Because of the way Ansible is designed I can also use it to manage my switches and other appliances. If the DevOps goal is full automation, and I think it is, then automated system management tools must work with every device on the network from VoIP phones to routers to servers to printers. Since SSH is standard on most of these devices Ansible can manage them without custom software. Ansible provides the
raw module for this purpose.
I was able to quickly execute tasks in Ansible without having to install special purpose servers. Puppet appears to require 3 or 4 servers which is overkill for my purpose. I suspect that is overkill for a thousand servers but I imagine others would disagree. I am very suspicious of complex frameworks. Reliability in software comes from simplicity and long testing over many years.

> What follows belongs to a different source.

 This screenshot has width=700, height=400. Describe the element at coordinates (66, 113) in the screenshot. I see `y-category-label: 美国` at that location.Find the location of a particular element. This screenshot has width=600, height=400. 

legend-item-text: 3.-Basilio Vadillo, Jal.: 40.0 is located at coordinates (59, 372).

Using Ansible these past few weeks I have been able to build scripts to create VMs, set basic configuration settings such as passwordless SSH, install servers, etc. I think Ansible is well designed and can easily perform basic systems administration tasks. I haven’t done enough testing to fully recommend one product over another for a corporate setting but right now I would be inclined to recommend Ansible.
However, I have two big problems with Ansible. The first is that to install a VM from scratch and then configure it requires a lot of complicated steps, some of which require the VM to be offline for a period of time. This seems to be a case Ansible is not designed to handle and I am having difficulty getting it to work. The second issue is testing. My goal, as I have written, is to test every change. This means that every step in an Ansible task has to be tested. Currently, there is no way to do this from Ansible (in fairness to Ansible, none of the other tools seem to be able to do these either.)

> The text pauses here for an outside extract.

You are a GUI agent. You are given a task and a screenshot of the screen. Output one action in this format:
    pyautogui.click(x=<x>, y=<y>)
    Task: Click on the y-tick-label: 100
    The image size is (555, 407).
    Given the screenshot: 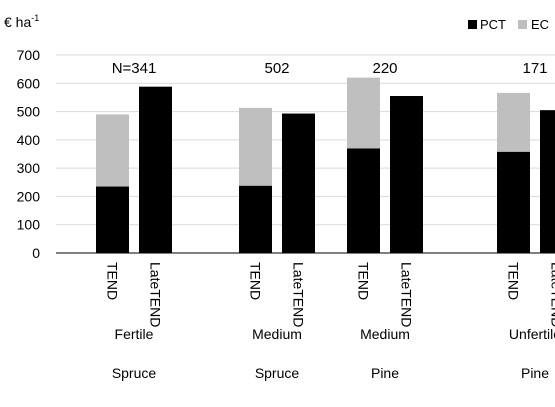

This makes me question whether a special tools is actually needed. From a developer’s point of view these tools are constraining because they do not provide full access to the underlying programming language (Python or Ruby). For a developer, a systems administration library would be more useful than the special purpose languages and templates the tools provide. From a system administrator point of view I imagine these tools may already look very complex. I wonder what the right balance is? As system administrators become programmers, perhaps they too will quickly feel constrained by the current tools.
I dislike reinventing the wheel. Still, fully automating an IT infrastructure is going to require sophisticated programming, a level of sophistication beyond the capabilities of the current tools. I may experiment by writing my own systems management code. I’d like to compare my experience with Ansible to custom code. Then I could answer whether or not the tools make sense.
Update: It turns out that Ansible already had a module to handle my VM issue. This is the third time I have identified a need and then found that Ansible had already anticipated it. That is a good sign. Testing is still an issue but I am even more impressed with Ansible. I think I will focus my custom scripting on the testing problem instead.